Fish Oil helps in preventing blood clots
Fish oils are also effective in reducing blood clotting by preventing the thrombocytes in the blood (blood platelets that concentrate the blood in the event of bleeding) from adhering to one another. Otherwise, blood thickening can lead to narrowing of the arteries. In turn, this can lead to many organs in the body-especially the heart, brain, eyes and kidneys-receiving an inadequate blood supply, function deceleration and eventually, loss of function.
For example, when an artery is totally blocked on account of clotting this can lead to heart attack, paralysis or other disorders, depending on the location of the artery.
Good for New Born Babies
Being an important component of the brain and eye, omega-3 fatty acids have been the subject of research, especially over the last 10 years, in connection with the needs of new born babies. There is a considerable body of evidence relating to the importance of omega-3 to the development of the foetus in the mother’s womb and of the new-born baby.
Omega-3 is of the greatest importance for the proper development of the brain and nerves throughout pregnancy and in early babyhood. Scientists emphasise the importance of mother’s milk since it is a natural and perfect store of omega-3.
Fights against Arthritis
The major risk in rheumatoid arthritis (a painful joint condition linked to rheumatism) is that of wearing of the joints, leading to irreparable damage. It has been proven that a diet rich in omega-3 fatty acids prevents arthritis and reduces discomfort in swollen and sensitive joints.
Benefits against Inflammatory Disorders and Strengthening of the Immune System
At the same time, omega-3 fatty acids have an anti-inflammatory (infection preventing) function. Omega-3 can therefore be employed in the following diseases:
- Rheumatoid arthritis (joint infection linked to rheumatism),
- Osteoarthritis (a form of arthritis gradually degenerating the functions of joints)
- Ulcerative colitis (ulcers linked to the inflammation of the colon), and
- Lupus (a disease which causes patches on the skin).
- It also protects myelin (the material surrounding nerve cells). It is therefore used in the treatment of
- Glaucoma (an eye disorder marked by abnormally high pressure within the eyeball that may even lead to blindness)

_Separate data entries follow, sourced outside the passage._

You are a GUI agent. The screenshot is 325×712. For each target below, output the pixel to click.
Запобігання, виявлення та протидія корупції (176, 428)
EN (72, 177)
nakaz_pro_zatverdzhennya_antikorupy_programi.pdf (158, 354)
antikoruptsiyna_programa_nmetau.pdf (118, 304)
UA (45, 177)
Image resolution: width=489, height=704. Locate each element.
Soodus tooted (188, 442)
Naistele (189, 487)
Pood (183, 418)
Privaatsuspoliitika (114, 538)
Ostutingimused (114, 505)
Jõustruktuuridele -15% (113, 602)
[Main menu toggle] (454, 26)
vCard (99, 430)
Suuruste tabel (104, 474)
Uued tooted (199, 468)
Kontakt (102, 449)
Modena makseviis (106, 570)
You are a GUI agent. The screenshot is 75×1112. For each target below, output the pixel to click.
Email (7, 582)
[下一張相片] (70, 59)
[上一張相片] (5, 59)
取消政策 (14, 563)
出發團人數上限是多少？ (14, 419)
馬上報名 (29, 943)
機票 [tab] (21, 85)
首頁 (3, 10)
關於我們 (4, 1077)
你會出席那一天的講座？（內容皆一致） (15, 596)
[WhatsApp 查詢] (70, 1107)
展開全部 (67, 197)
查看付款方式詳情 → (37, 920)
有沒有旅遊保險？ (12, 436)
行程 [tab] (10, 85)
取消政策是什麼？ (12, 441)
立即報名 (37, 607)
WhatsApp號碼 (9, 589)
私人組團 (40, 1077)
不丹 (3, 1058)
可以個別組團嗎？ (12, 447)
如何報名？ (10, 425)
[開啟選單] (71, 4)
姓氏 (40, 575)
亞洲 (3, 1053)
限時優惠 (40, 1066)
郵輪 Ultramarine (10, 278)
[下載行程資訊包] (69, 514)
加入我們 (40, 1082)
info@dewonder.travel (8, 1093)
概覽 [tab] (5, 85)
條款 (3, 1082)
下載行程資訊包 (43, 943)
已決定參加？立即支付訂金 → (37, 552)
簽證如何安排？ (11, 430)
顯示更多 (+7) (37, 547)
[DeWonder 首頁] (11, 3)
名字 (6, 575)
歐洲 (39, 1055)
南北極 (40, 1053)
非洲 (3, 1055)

- Multiple sclerosis (a serious progressive disease resulting from tissue hardening in the brain and spinal cord),
- Osteoporosis (a disease leading to structural weakening in the bone structure)
- Diabetes patients.
- In addition, it is also reported to be useful in the treatment of
- Migraine patients,
- Anorexia (a possibly fatal eating disorder)
- Problems concerning skin health.
- Bilim ve Teknik Dergisi (Journal of Science and Technology), September 1998, 86.
- Holub BJ, “Fish oils and cardiovascular disease,” CMAJ 1989, 141:1063;
- Connor WE, “The importance of n-3 fatty acids in health and disease,” Am J Clin Nutr 2000; 71 (1 Suppl): 171S-5S; Angerer P, von Schacky C., “n-3 Polyunsaturated fatty acids and the cardiovascular system,” Curr Opin Lipidol 2000; 11 (1): 57-63.